:: Dataset excerpts ::

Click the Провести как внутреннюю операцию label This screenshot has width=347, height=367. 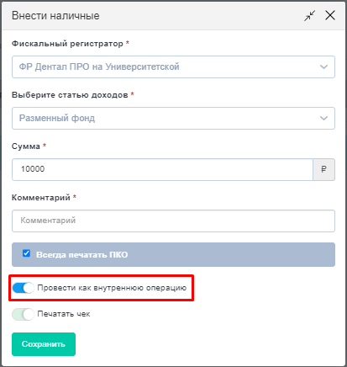coord(112,288)
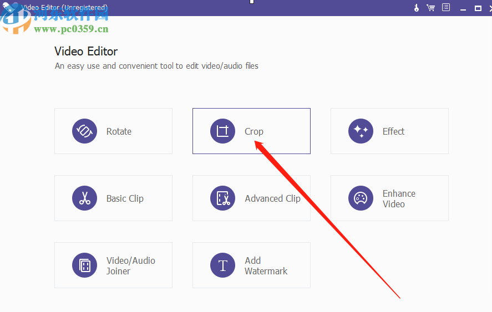Click the Video/Audio Joiner icon
This screenshot has width=492, height=312.
84,265
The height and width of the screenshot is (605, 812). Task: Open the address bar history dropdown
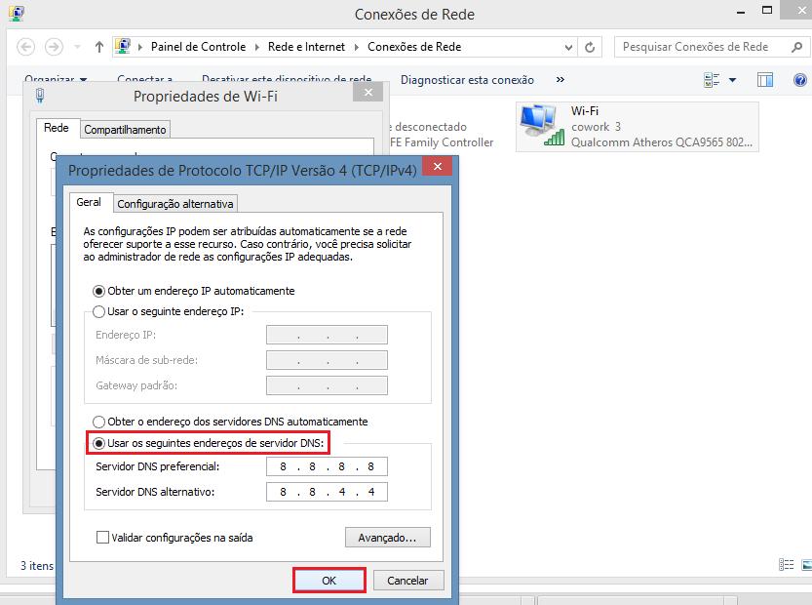(570, 47)
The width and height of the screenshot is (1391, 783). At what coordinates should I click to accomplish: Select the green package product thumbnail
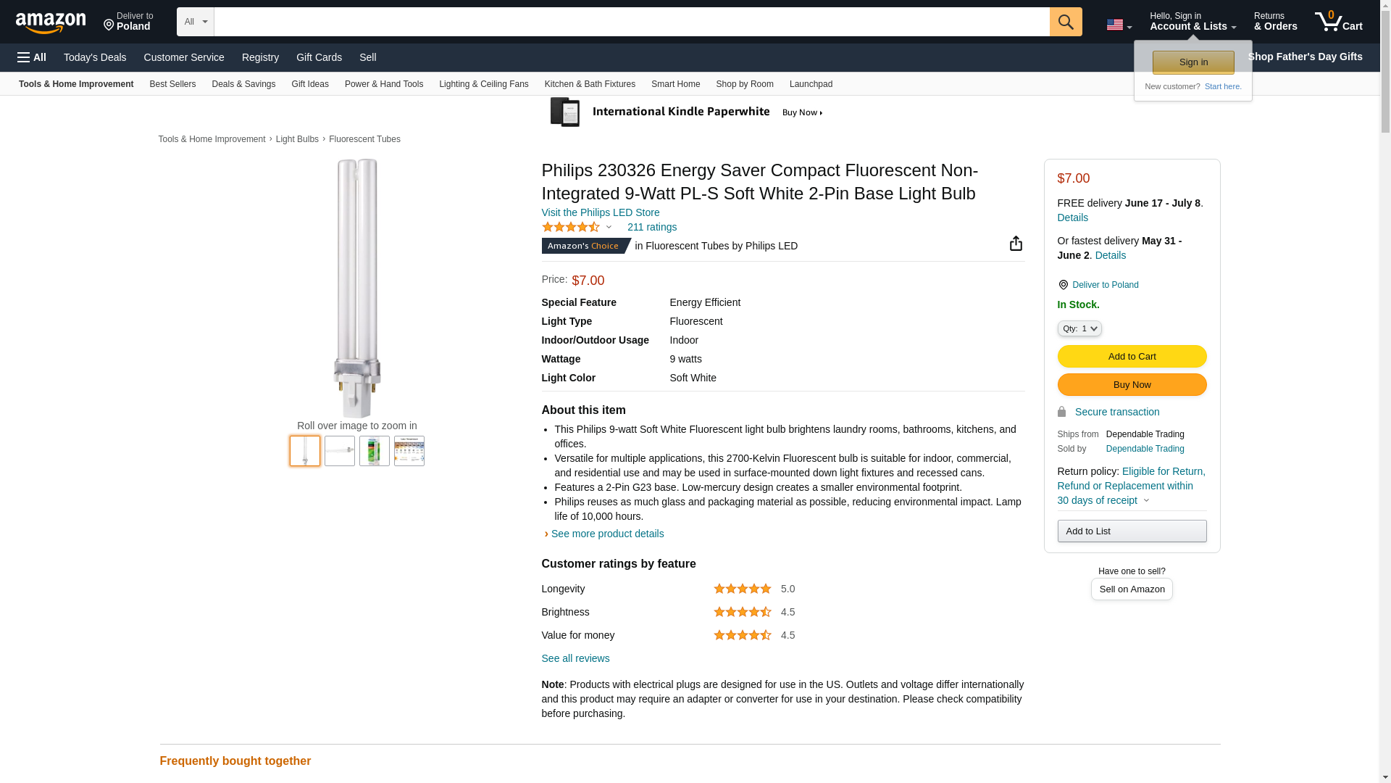point(374,451)
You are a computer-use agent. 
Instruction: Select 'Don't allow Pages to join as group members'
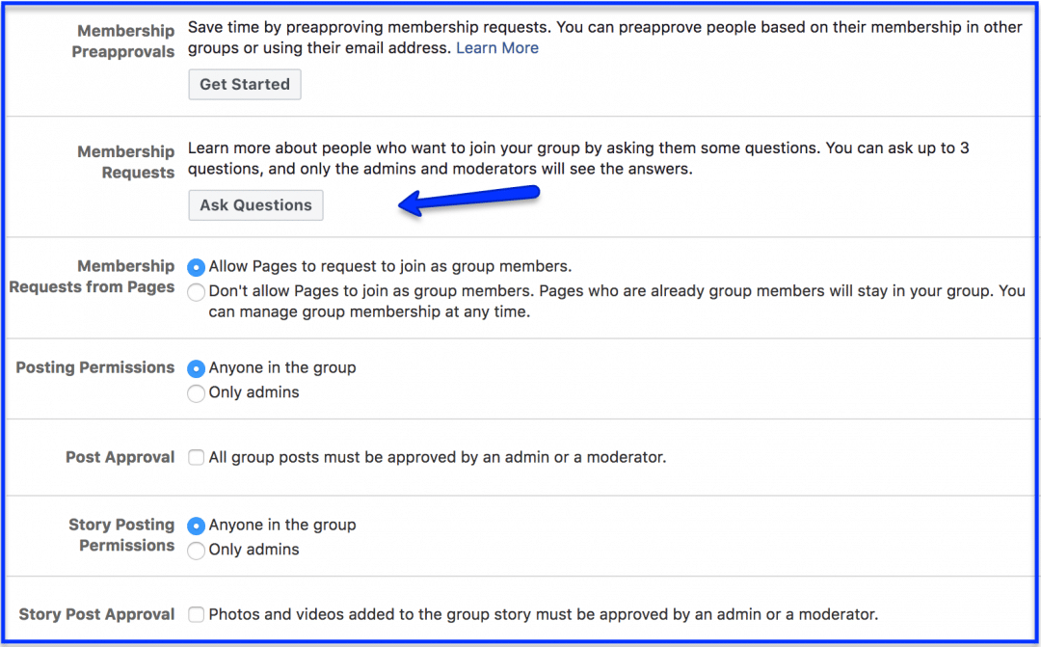pyautogui.click(x=196, y=291)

:::

> Exercise directions: Lines starting at the one with "The height and" and ending at the last line of the entries above must be restated word for word, with pictures omitted.

> Reply to the task:
The height and width of the screenshot is (605, 812). Task: Open the address bar history dropdown
(570, 47)
The width and height of the screenshot is (1391, 783). At what coordinates should I click to accomplish: Select the green package product thumbnail
point(374,451)
You are a computer-use agent. 
Instruction: Select 'Don't allow Pages to join as group members'
pyautogui.click(x=196, y=291)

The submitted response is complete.